Enfant de Choeur Retraité (2ème partie)

TEXTE DE JEAN HOUNIEU

Les enfants de chœur étant en fonction avaient un statut de fonctionnaire . Ils étaient payés tous les dimanches , celui qui avait terminé sa semaine touchait le double de centimes que les deux autres . Mais la rare ressource de revenu conséquent était la messe des mariages , toujours un samedi matin . Les trois enfants de chœur demandaient l’autorisation d’absence ã l’ institutrice et il avaient le privilège ã la sortie de la messe de se poster avec une écuelle en aluminium ã la porte de l’église , les nouveaux mariés, les parents et les invités mettaient presque tous une pièce . C’est le Curé qui ensuite faisait le partage sans prélever la dîme de sinistre mémoire . Au lieu de compter les pièces et de faire une division par trois comme cela se faisait dans les problème journaliers d’arithmétique il avait une autre technique , il prenait les pièces de même valeur qu’il distribuait en trois piles comme le faisaient les joueurs de cartes . Il commençait par les rares pièces de cuivre de dix centimes, puis les cinq et les deux centimes les plus nombreuses pour finir . Les boutons de culottes n’ont jamais ici ã Siros fait office de pièces de monnaie ni le dimanche ni les jours de mariage . Hélas nous étions en temps de guerre et nous étions condamnés à thésauriser , il n’y avait rien à acheter plus de  » cagalites  » ces crottes de rats , pastilles Florian ,pas de bonbon , aucun épicier ne faisait plus la tournée et les chewing-gums n’étaient connus que des Américains .

LIGNES ENREGISTRÉES ->

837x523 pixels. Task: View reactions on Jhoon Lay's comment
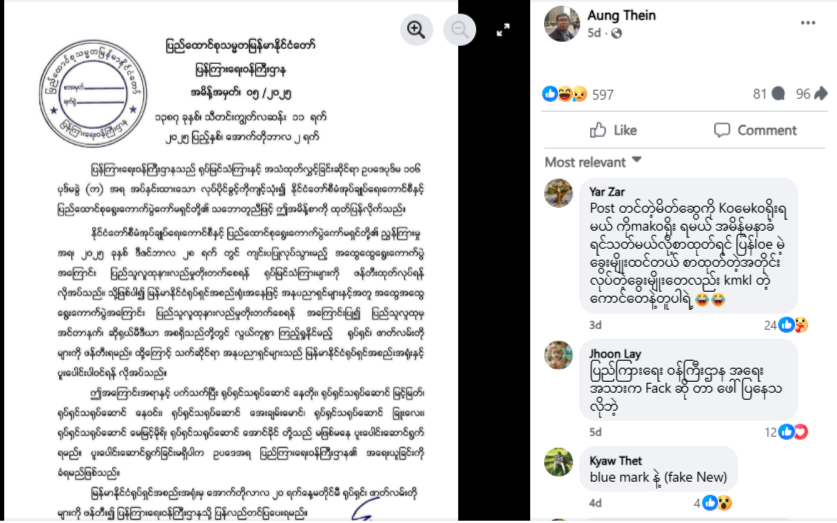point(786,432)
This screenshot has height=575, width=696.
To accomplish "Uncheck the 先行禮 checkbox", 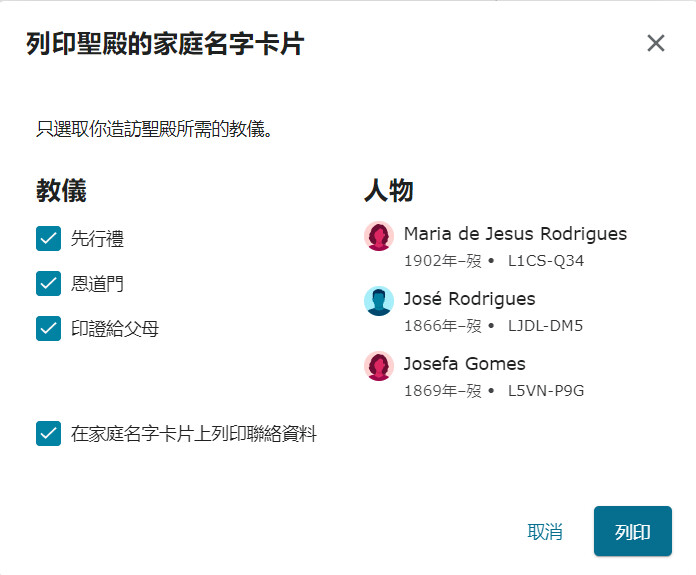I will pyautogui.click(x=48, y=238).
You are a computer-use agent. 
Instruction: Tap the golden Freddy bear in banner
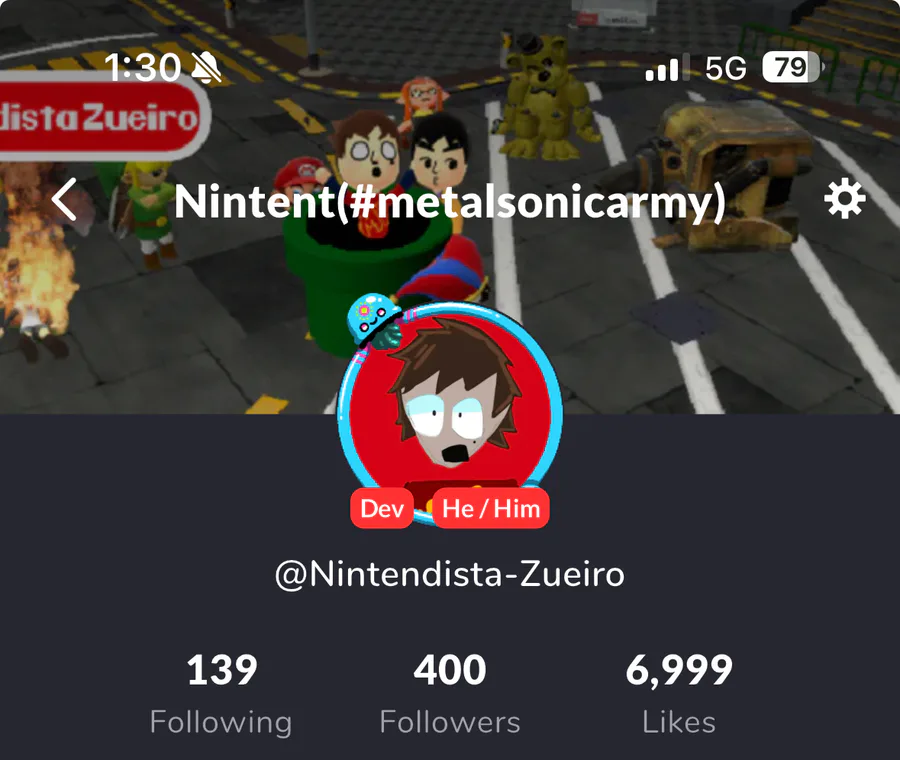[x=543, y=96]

---

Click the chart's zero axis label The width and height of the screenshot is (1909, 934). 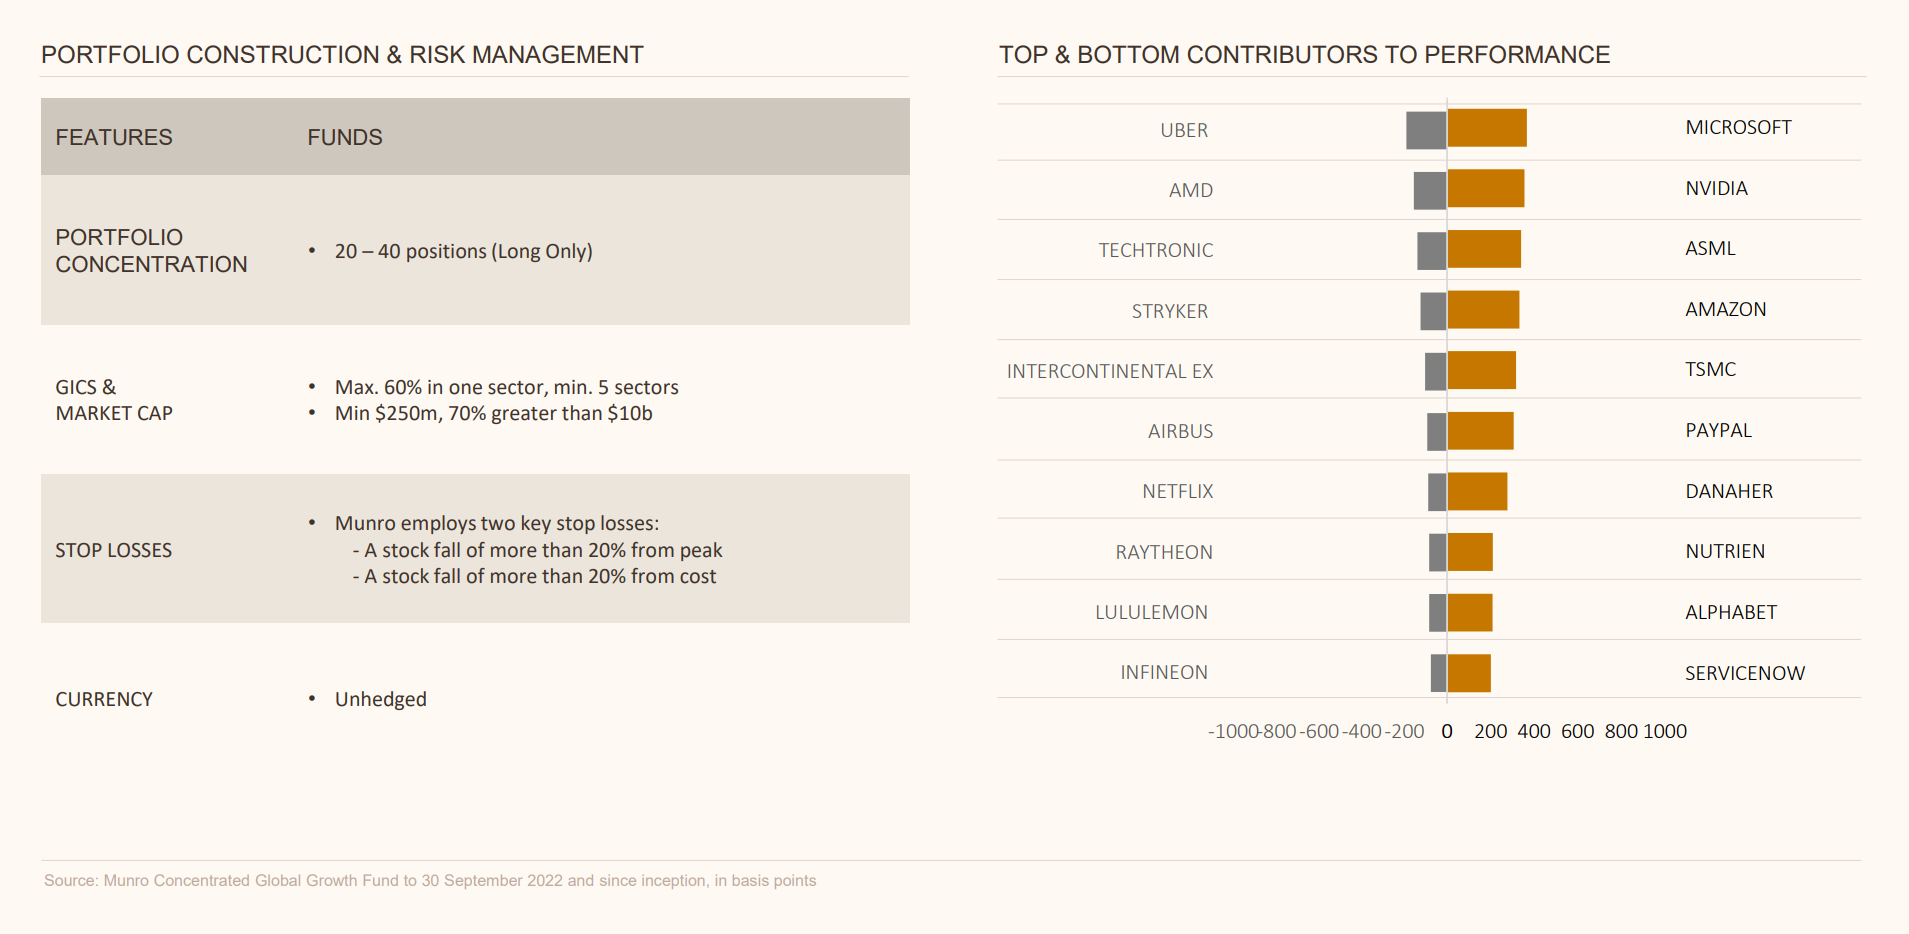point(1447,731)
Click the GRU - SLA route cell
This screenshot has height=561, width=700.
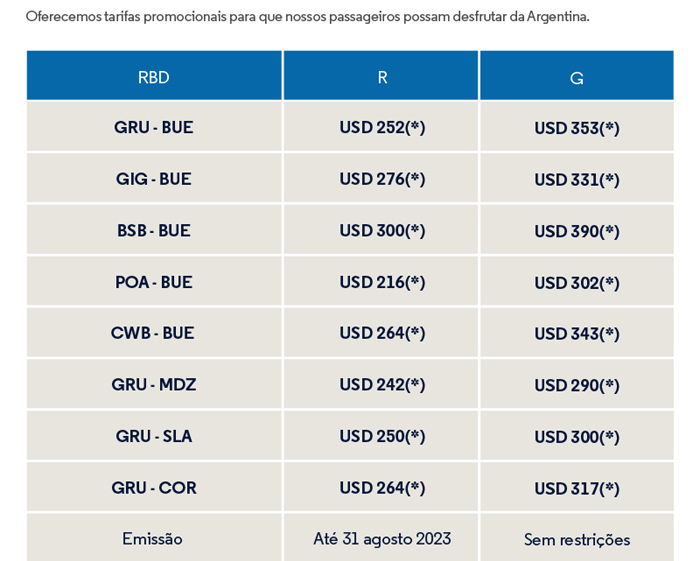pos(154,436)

==

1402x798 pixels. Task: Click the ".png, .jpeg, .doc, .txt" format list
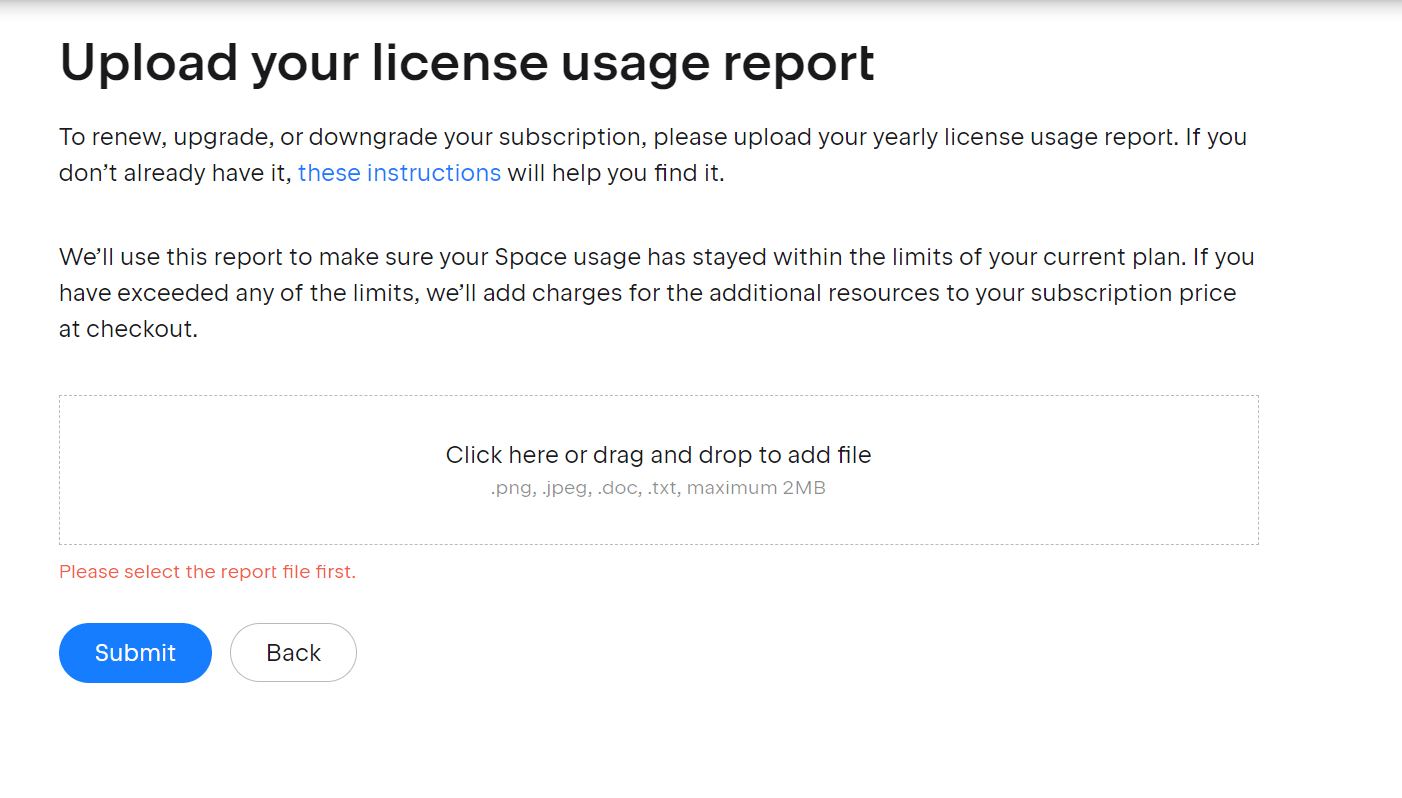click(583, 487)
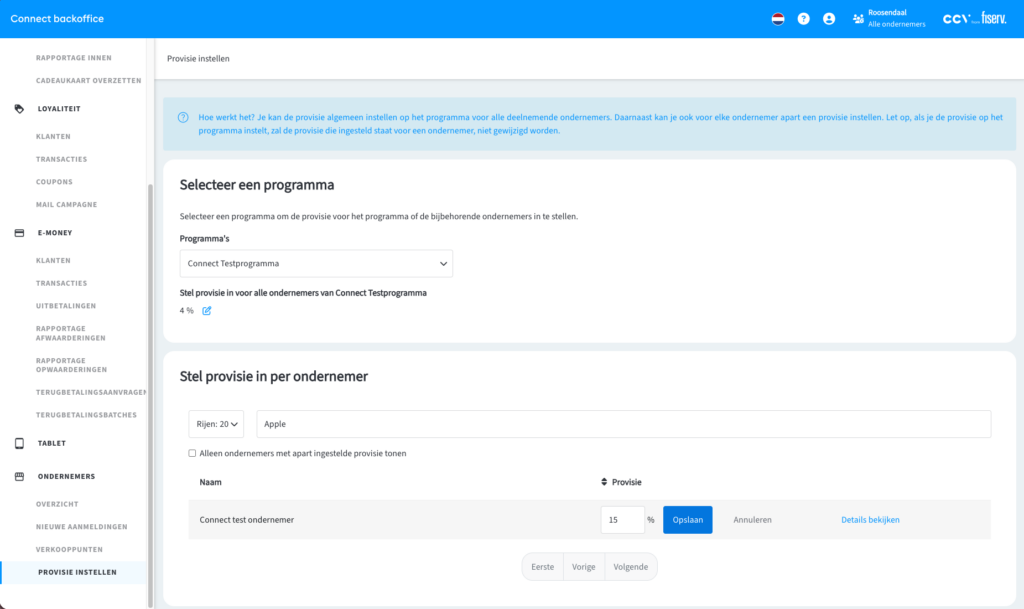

OBJECTIF -> Résume en deux phrases le texte sur les enfants de chœur de Siros.

RÉPONSE -> Les enfants de chœur étaient payés chaque dimanche, mais leur principale source de revenu était la messe des mariages, où ils recueillaient des pièces à la porte de l'église, que le curé répartissait ensuite en trois piles sans rien prélever. En temps de guerre, ils étaient condamnés à thésauriser, car il n'y avait plus rien à acheter, ni pastilles ni bonbons.